Weninger - Kékfrankos 2013Das ist und bleibt der Preis-Leistungs-Hammer schlechthin, unter den ungarischen Blaufränkisch. Vom Weninger Franz. Vom Neusiedler-See. Bio. Wirklich gut. Für den Preis mit viel Eigen- und Widerständigkeit. Der hält sich und hält sich und hält sich über Tage mit seiner maskulinen, stahlig-sehnigen Art und gibt nicht auf. Bemerkenswertes Standing – und zwingend nahgefolgt von Ovations. Wohl gemerkt: es geht hier um Leistung und Preis. Nicht falsch verstanden soll das werden als Überbewertung. Aber das hier hat seit Jahren für 7-8 EUR die Flasche bemerkenswert viel Substanz.

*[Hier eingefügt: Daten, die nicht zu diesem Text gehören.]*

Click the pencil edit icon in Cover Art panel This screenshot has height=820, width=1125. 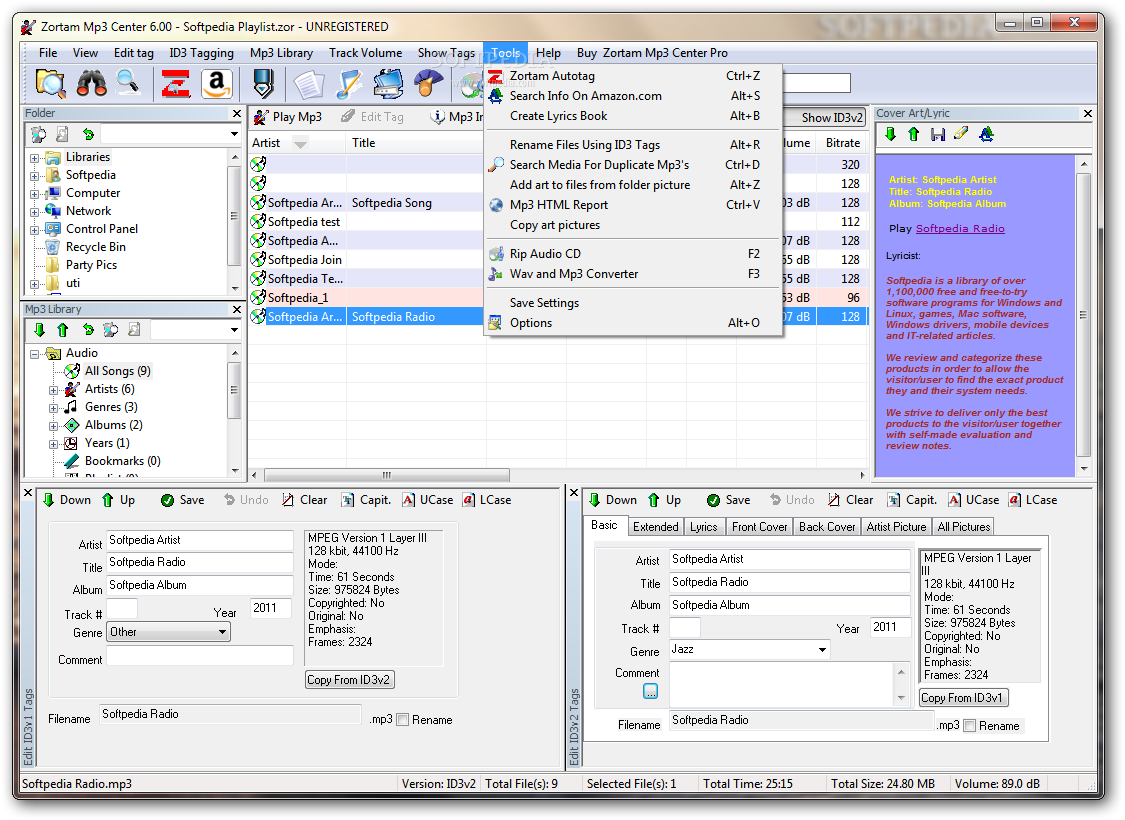(x=961, y=134)
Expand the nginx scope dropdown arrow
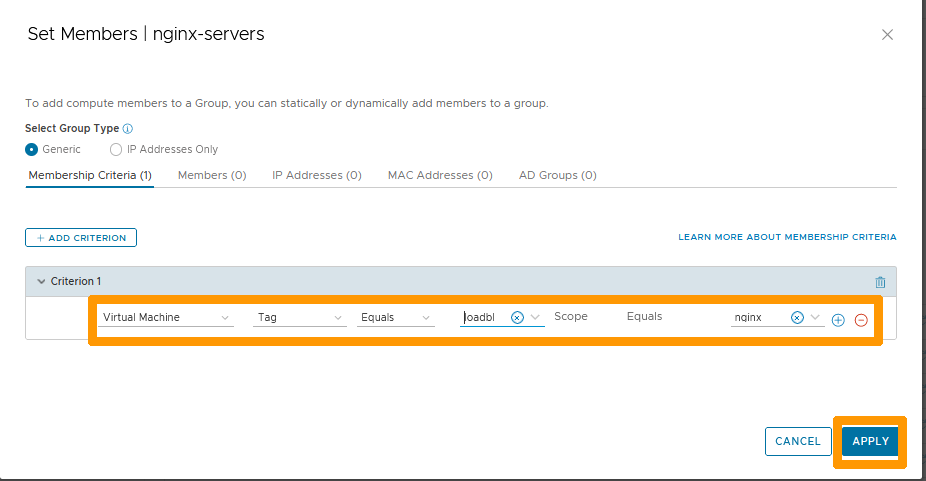Image resolution: width=926 pixels, height=481 pixels. coord(816,318)
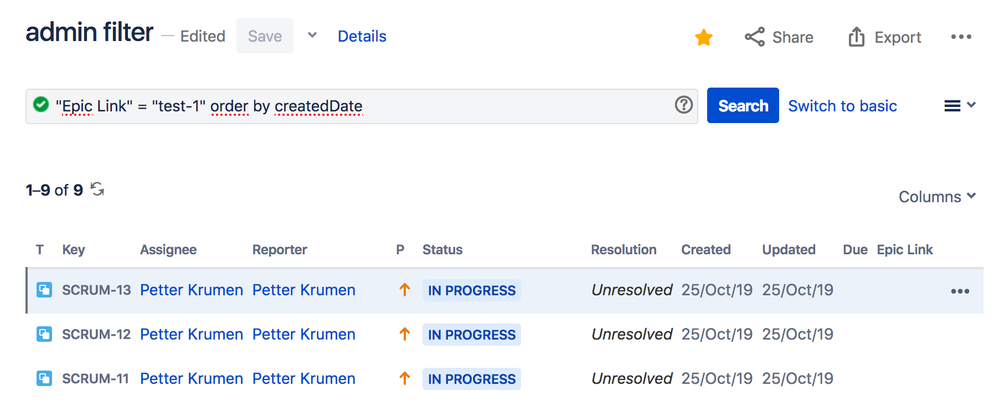Click the greyed-out Save button

[x=265, y=36]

Holunder, Hagebutte, Graphitstaub in der Nase, dunkle, leicht angetrocknete Marmeladen-Frucht. Eher der karge, kühle, dunkle Typ am Gaumen. Das macht ihn seit längerem aus. Nicht dieses sich billig anbiedernde Frucht-Gedöns. auch am Gaumen. Auf Stahl zerronnene dunkle, fast schwarze Frucht aus zerkochten Waldbeeren. Stahlig auch die Säuren, nicht zu stark entwickelte Stränge, eher Fäden und begleitend als sich nach vorne drängend. Gedämpftes Holz. Kräuter, trocken, abgehängt. Salbei, Oregano, nur in Andeutungen. Und wieder Graphit-Noten, Staub, Späne, auf trockenem, gedämpftem Holz. Nicht breit, nicht fest, nicht tief und doch mit Ausdruck und Substanz. Mittel im Abgang.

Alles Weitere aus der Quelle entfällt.